[The English Novel by George Saintsbury]@TWC D-Link bookThe English Novel CHAPTER IV 21/80
Yet Goldsmith, untiring hack of genius as he was, wrote no other novel; evidently felt no particular call or predilection for the style; would have been dramatist, poet, essayist with greater satisfaction to himself, though scarcely (satisfactory as he is in all these respects) to us.
That he tried it at all can hardly be set down to anything else than the fact that the style was popular: and his choice is one of the highest possible testimonies to the popularity of the style.
Incidentally, of course, the _Vicar_ has more for us than this, because it indicates, as vividly as any of the work of the great Four themselves, how high and various the capacities of the novel are--how in fact it can almost completely compete with and, for a time, vanquish the drama on its own ground.
Much of it, of course--the "Fudge!" scene between Mr.Burchell and the town ladies may be taken as the first example that occurs--_is_ drama, with all the cumbrous accessories of stage and scene and circumstance spared.
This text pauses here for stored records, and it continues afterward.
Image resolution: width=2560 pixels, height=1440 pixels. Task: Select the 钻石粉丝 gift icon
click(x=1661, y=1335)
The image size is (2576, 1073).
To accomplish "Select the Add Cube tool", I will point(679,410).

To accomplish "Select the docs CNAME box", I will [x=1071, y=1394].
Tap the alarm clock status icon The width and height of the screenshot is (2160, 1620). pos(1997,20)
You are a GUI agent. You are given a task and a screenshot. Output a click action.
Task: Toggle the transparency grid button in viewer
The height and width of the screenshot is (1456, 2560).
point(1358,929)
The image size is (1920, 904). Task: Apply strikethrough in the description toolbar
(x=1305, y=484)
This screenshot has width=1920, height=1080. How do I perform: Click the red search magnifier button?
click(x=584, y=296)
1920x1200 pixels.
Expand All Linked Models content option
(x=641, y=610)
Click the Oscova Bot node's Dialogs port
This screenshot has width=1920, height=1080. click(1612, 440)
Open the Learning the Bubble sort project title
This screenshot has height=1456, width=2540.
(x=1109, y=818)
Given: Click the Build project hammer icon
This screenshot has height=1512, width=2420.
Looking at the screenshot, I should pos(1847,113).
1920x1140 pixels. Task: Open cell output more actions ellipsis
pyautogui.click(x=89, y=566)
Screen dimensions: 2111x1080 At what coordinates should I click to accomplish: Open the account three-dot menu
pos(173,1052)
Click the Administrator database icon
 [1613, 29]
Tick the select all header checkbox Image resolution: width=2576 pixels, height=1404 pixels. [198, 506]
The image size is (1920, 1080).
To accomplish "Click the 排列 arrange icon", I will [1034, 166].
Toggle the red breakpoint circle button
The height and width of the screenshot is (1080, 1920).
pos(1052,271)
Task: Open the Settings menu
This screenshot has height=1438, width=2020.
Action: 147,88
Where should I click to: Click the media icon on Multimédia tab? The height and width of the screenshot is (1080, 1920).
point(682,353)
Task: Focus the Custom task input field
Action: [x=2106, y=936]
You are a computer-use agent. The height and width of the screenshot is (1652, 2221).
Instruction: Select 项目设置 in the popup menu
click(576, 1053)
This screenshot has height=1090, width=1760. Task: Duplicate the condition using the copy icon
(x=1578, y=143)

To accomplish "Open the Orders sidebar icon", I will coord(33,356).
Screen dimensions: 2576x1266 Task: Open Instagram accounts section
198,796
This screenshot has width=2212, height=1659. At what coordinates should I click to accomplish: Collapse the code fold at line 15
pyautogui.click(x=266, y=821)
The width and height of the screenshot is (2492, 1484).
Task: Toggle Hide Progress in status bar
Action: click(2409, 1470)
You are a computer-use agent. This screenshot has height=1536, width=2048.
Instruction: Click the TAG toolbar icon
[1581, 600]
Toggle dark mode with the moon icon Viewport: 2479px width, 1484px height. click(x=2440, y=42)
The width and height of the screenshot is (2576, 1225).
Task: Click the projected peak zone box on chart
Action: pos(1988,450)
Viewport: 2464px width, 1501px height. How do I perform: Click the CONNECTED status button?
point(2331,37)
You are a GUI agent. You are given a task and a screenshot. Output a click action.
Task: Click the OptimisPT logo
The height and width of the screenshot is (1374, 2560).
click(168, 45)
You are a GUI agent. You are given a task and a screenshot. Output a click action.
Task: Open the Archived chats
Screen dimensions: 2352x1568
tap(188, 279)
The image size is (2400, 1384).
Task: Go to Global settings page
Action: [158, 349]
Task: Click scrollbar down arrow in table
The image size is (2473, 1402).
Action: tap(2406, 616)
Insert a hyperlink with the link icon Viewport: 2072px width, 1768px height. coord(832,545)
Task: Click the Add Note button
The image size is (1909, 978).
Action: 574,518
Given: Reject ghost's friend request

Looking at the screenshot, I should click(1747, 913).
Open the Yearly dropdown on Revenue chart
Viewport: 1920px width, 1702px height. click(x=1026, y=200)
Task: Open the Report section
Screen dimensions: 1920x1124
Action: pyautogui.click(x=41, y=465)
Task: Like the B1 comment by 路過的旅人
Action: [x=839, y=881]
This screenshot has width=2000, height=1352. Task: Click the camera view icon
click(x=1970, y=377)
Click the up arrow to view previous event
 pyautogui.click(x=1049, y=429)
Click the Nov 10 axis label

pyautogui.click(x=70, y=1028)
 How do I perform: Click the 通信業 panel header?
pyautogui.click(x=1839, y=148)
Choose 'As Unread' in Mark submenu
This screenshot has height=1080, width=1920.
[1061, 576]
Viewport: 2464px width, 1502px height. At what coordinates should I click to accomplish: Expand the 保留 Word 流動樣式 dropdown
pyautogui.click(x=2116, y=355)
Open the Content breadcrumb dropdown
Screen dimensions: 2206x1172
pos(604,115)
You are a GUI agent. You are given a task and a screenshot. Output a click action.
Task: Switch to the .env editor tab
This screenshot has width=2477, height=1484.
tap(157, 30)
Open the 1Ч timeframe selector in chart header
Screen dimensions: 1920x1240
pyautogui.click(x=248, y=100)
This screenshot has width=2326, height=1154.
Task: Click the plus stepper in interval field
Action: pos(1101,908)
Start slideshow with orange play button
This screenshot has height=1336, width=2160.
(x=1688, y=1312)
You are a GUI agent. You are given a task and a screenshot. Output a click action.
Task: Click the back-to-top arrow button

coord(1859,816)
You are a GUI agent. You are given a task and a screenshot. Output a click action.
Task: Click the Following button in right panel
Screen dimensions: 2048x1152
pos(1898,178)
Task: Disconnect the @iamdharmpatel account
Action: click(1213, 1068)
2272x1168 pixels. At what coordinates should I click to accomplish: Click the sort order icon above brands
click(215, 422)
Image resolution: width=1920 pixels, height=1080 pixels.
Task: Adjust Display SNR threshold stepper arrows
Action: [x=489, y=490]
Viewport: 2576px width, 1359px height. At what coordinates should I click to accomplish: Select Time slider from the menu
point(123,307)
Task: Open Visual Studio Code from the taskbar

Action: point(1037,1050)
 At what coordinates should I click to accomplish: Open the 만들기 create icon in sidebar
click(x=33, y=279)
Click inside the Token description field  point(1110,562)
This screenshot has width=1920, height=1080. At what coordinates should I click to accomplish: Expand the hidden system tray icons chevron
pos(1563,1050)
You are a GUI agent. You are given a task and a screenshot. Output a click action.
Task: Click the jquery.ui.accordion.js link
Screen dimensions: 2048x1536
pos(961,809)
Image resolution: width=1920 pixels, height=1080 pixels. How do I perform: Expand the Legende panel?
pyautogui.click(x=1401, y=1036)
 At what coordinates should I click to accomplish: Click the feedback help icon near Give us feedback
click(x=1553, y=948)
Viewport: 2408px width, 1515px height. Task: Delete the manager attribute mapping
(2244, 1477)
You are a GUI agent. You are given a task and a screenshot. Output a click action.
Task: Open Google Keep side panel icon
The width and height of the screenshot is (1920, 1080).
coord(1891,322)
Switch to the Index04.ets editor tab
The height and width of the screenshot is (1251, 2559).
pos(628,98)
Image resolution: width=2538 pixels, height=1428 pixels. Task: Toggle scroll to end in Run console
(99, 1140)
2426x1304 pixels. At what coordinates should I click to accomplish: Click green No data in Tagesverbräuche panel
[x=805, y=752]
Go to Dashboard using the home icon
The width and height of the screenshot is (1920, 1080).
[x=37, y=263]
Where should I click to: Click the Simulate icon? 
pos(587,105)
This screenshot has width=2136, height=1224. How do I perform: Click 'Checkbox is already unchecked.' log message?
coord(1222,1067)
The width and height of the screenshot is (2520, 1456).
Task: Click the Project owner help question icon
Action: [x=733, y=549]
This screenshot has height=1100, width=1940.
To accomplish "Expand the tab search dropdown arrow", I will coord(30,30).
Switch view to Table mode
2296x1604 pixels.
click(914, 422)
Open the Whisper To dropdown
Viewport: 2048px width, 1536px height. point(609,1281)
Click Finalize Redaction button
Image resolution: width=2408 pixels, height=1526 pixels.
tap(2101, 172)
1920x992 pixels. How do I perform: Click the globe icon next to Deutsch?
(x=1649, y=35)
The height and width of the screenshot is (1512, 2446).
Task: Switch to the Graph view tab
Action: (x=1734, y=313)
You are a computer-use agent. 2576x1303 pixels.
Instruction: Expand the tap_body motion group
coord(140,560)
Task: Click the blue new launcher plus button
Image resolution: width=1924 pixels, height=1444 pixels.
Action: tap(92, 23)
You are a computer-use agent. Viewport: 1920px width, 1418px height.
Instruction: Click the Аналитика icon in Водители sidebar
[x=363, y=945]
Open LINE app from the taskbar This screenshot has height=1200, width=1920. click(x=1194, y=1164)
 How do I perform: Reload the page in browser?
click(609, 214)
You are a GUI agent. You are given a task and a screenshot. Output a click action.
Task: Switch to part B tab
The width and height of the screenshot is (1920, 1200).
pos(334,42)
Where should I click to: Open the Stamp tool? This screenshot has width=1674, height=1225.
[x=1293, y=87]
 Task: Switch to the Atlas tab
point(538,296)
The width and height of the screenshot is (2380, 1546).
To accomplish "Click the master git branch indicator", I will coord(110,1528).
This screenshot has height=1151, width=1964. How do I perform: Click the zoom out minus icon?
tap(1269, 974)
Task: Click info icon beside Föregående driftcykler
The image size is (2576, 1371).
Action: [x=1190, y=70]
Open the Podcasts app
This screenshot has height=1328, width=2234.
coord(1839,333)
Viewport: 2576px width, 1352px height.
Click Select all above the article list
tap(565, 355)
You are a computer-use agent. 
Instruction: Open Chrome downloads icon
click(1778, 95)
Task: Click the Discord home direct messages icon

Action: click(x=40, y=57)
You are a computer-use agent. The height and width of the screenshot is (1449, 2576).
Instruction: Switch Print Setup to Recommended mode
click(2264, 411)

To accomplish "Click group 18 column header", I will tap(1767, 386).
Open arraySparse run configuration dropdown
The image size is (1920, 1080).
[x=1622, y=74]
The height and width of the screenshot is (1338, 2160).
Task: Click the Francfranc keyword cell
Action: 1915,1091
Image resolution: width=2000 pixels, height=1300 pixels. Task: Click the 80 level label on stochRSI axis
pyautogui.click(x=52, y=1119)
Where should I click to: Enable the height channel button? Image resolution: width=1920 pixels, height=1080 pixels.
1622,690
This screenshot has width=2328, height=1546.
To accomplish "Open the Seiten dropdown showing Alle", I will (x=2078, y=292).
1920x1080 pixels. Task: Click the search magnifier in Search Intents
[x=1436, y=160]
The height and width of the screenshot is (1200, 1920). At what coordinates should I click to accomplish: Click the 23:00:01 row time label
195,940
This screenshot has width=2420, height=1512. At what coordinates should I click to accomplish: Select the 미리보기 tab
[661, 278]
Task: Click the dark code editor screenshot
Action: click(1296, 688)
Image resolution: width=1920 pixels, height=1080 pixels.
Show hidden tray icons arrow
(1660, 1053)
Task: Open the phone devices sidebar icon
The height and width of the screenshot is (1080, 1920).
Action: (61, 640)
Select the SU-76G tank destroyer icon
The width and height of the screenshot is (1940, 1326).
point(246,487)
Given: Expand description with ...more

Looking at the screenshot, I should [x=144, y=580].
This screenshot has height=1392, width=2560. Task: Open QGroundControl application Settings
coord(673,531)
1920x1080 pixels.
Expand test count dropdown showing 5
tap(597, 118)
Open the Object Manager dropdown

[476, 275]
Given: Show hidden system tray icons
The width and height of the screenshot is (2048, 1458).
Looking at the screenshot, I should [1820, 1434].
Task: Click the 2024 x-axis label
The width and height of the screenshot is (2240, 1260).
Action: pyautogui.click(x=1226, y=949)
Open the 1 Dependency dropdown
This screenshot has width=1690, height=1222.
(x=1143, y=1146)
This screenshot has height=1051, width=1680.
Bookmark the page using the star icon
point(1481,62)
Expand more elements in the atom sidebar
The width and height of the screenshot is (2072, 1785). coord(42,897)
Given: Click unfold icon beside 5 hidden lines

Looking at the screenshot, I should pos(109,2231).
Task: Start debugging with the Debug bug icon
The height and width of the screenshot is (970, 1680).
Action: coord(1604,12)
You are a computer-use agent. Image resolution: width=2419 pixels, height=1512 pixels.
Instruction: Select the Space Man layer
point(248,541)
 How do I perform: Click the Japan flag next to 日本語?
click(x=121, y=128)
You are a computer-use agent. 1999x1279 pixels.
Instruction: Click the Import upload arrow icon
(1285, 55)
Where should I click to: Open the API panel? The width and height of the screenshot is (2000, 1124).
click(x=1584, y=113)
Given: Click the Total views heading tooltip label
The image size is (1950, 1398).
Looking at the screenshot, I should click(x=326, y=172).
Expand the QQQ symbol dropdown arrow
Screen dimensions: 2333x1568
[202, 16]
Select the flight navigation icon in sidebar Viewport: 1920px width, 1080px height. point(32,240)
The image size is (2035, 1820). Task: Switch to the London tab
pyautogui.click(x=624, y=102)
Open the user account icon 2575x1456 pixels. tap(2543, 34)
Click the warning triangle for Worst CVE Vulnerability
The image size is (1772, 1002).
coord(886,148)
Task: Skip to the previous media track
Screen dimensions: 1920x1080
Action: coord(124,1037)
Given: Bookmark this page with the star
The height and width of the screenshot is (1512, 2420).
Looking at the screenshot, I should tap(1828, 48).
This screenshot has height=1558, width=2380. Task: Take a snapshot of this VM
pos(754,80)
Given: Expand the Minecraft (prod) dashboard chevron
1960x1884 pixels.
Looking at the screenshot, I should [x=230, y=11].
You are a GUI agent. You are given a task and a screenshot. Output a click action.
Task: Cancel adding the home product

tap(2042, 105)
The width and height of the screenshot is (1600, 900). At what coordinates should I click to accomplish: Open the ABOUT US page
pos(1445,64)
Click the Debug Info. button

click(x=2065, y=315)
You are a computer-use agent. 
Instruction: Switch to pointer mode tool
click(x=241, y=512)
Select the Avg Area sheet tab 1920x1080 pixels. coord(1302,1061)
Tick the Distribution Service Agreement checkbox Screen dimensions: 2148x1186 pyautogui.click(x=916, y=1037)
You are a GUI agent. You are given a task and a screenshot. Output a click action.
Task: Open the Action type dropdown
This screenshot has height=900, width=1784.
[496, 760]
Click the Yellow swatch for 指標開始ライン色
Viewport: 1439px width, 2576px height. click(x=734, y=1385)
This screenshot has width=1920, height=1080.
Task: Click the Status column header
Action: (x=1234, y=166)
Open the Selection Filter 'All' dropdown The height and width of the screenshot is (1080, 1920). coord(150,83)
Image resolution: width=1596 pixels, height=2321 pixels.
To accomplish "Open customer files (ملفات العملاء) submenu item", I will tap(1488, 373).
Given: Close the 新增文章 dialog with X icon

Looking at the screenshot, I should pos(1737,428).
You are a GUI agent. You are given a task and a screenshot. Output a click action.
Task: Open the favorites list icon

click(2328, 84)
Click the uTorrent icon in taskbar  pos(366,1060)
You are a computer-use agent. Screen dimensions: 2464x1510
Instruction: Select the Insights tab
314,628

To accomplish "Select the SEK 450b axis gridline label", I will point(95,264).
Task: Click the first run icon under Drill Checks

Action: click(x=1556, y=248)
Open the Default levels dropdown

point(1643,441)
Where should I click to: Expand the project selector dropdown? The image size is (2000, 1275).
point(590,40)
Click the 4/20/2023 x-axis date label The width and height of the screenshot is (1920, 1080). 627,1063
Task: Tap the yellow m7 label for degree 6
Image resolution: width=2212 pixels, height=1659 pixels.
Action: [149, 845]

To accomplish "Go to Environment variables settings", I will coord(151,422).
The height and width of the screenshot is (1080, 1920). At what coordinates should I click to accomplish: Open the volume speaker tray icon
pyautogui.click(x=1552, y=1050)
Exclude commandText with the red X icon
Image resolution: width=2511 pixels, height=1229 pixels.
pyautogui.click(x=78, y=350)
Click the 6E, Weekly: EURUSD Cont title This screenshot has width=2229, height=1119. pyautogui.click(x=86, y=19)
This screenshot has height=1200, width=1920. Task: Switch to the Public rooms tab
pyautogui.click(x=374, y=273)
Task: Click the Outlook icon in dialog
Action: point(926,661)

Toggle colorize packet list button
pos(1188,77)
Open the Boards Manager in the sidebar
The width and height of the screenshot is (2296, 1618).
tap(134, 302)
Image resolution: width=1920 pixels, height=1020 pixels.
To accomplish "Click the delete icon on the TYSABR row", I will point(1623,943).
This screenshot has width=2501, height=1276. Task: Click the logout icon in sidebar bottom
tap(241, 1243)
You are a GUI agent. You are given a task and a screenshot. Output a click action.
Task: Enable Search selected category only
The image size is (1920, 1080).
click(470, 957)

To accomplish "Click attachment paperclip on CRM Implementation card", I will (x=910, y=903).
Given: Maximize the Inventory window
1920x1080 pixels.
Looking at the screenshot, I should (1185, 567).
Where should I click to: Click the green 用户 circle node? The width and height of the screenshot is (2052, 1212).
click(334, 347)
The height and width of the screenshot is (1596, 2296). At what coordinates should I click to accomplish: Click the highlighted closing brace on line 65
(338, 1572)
One may almost see that "notice to quit," which (some will have it) has been, after nearly a century and a half, served back again on the novel, served by the _Vicar of Wakefield_ on the drama. At the same time even the _Vicar_, though perhaps less than any other book yet noticed in this chapter, illustrates the proposition to which we have been leading up--that, outside the great quartette, and even to a certain extent inside of it, the novel had not yet fully found its proper path--had still less made up its mind to walk freely and firmly therein.